→ **Exercise objective**
In the answer, each line from the top of the material through the line that contains "Screen dimensions: 784x1514" is restated exactly. No picture is given again.

→ **Source records**

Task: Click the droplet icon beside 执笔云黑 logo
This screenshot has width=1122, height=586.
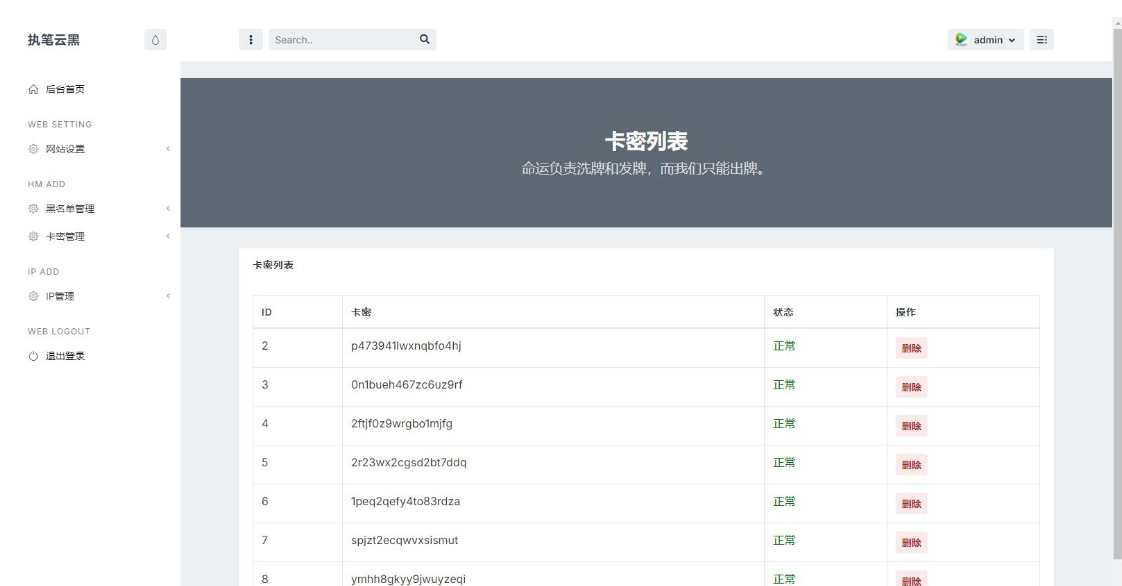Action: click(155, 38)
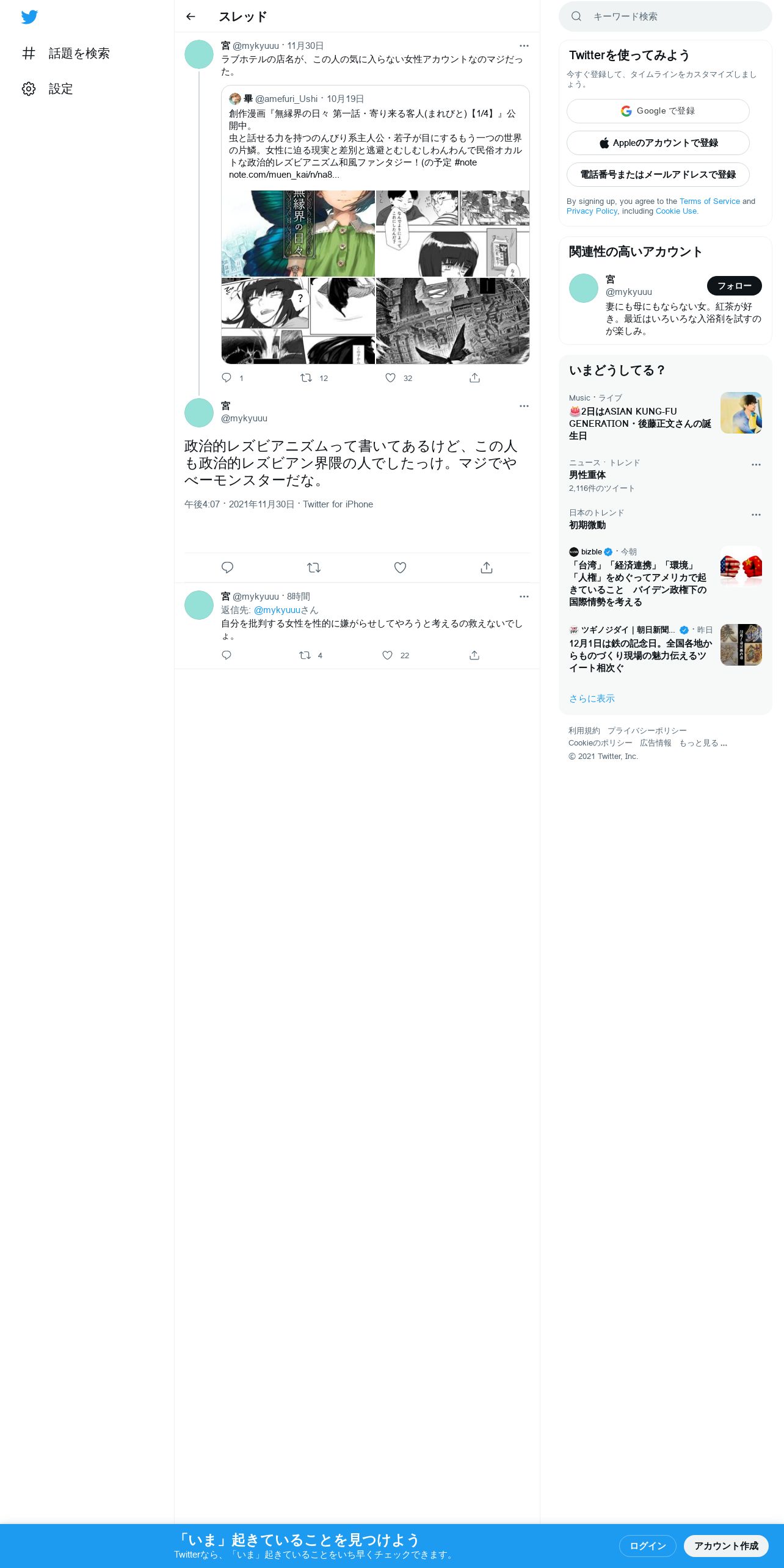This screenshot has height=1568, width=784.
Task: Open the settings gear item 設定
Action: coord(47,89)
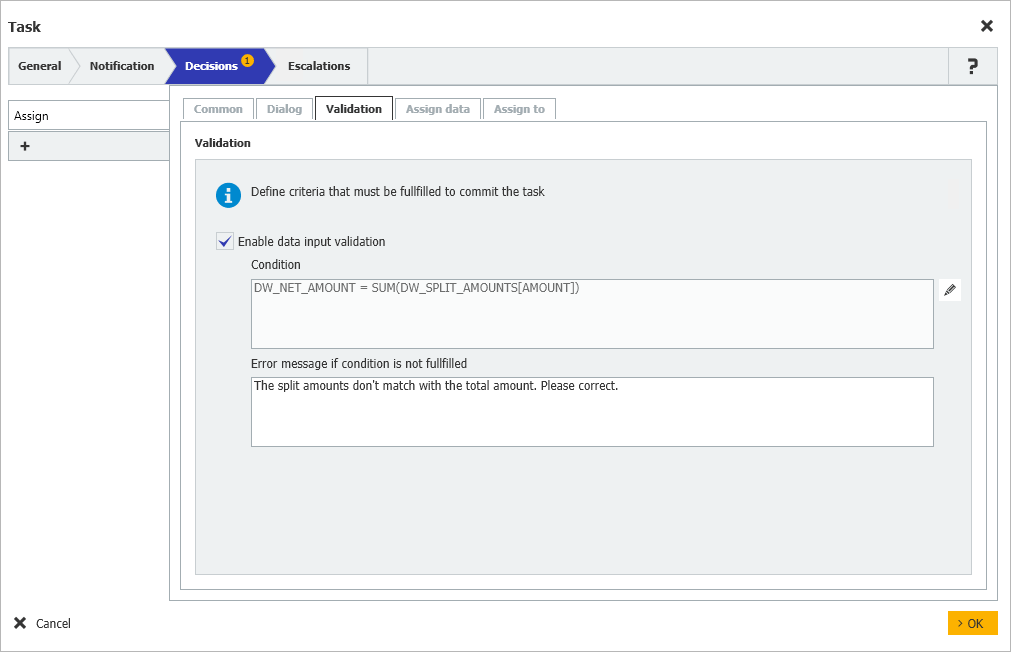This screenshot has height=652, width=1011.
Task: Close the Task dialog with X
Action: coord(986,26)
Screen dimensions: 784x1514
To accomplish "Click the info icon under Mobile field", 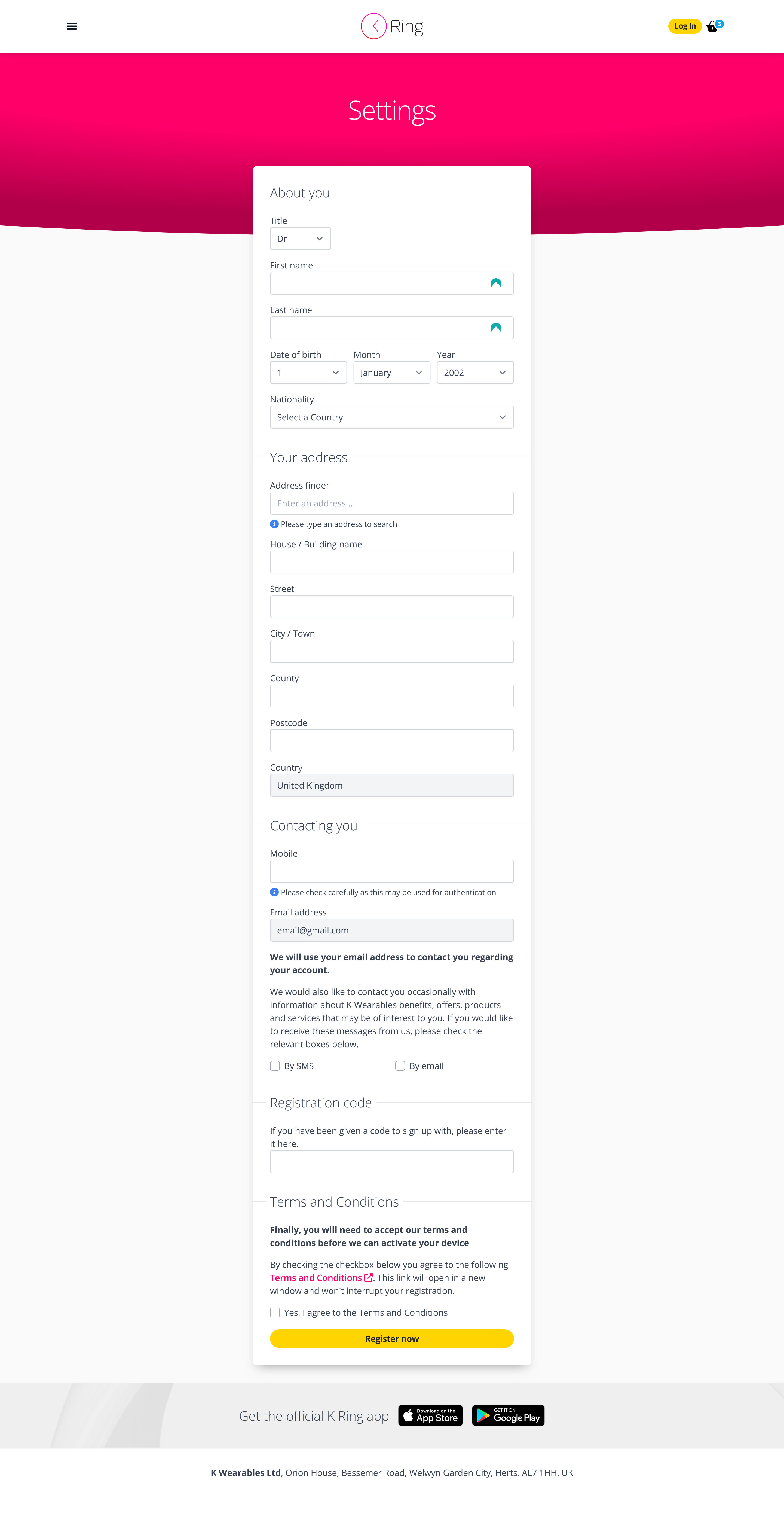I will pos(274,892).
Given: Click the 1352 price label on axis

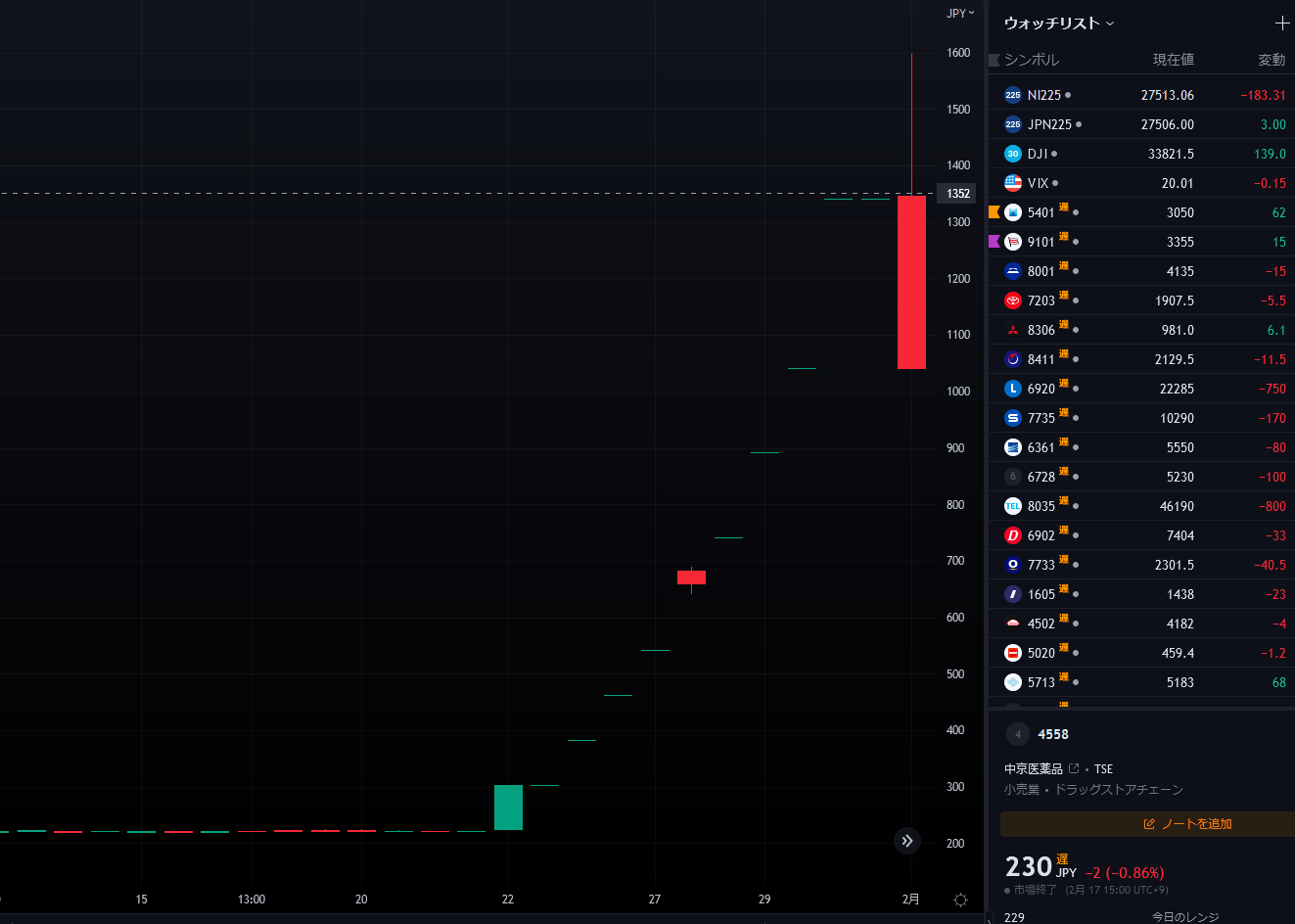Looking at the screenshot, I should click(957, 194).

→ **Answer area**
Task: Click the droplet icon beside 执笔云黑 logo
This screenshot has width=1122, height=586.
Action: click(155, 38)
This screenshot has height=1568, width=784.
Task: Open the settings gear item 設定
Action: coord(47,89)
This screenshot has height=652, width=1011.
Task: Close the Task dialog with X
Action: coord(986,26)
Screen dimensions: 784x1514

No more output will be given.